Data lines:
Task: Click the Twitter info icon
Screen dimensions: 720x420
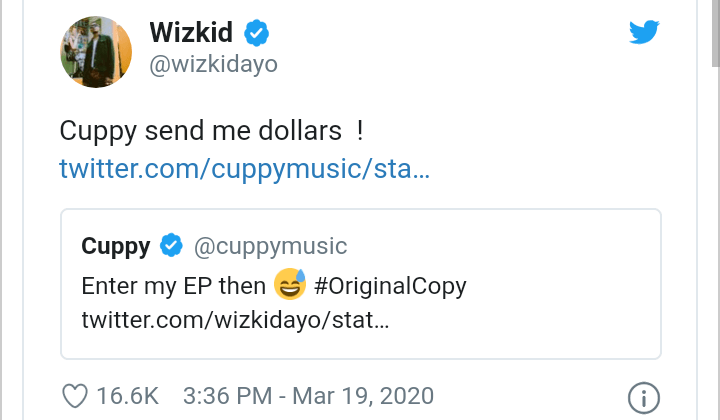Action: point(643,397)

==

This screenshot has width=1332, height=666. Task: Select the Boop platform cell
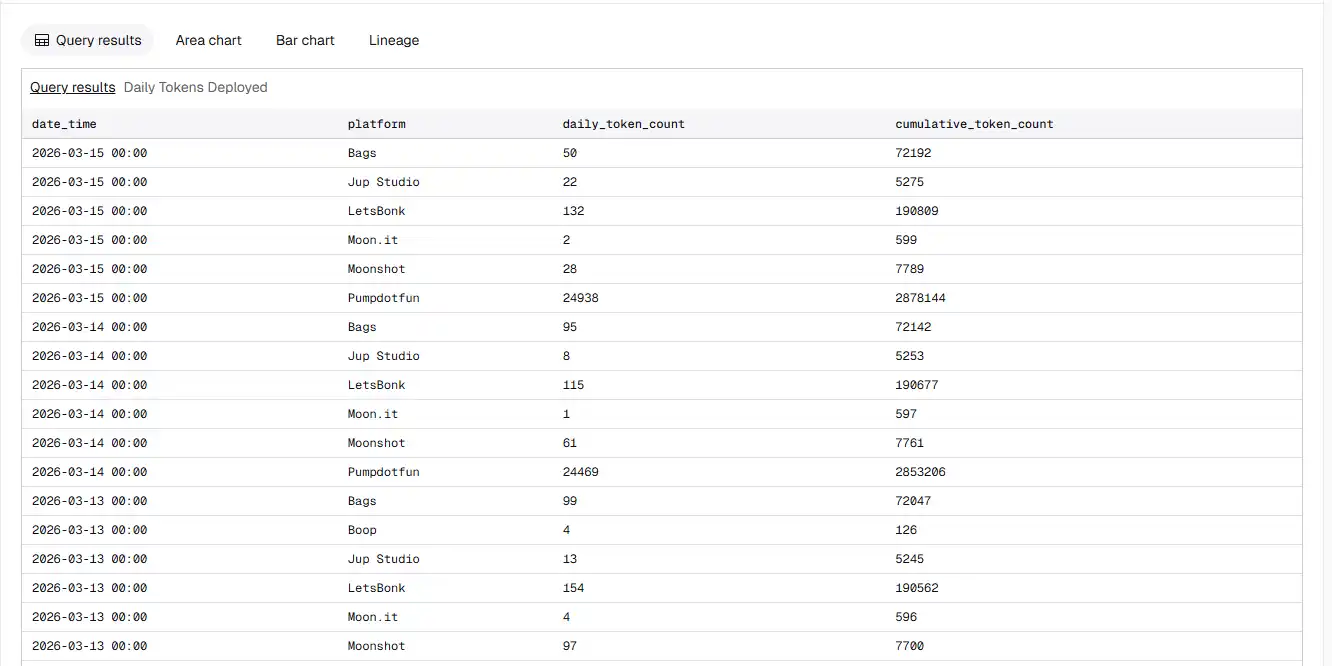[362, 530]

--

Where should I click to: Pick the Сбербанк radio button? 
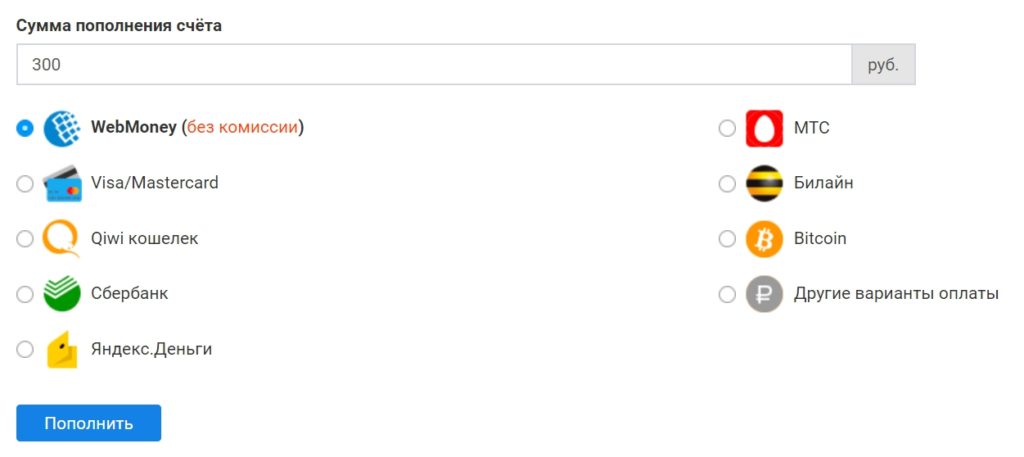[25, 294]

Job:
Gather every line from the records above that contains the word "Task", and copy each one out in full.

Full response:
Task: Click the Twitter info icon
This screenshot has width=1332, height=666. Task: Select the Boop platform cell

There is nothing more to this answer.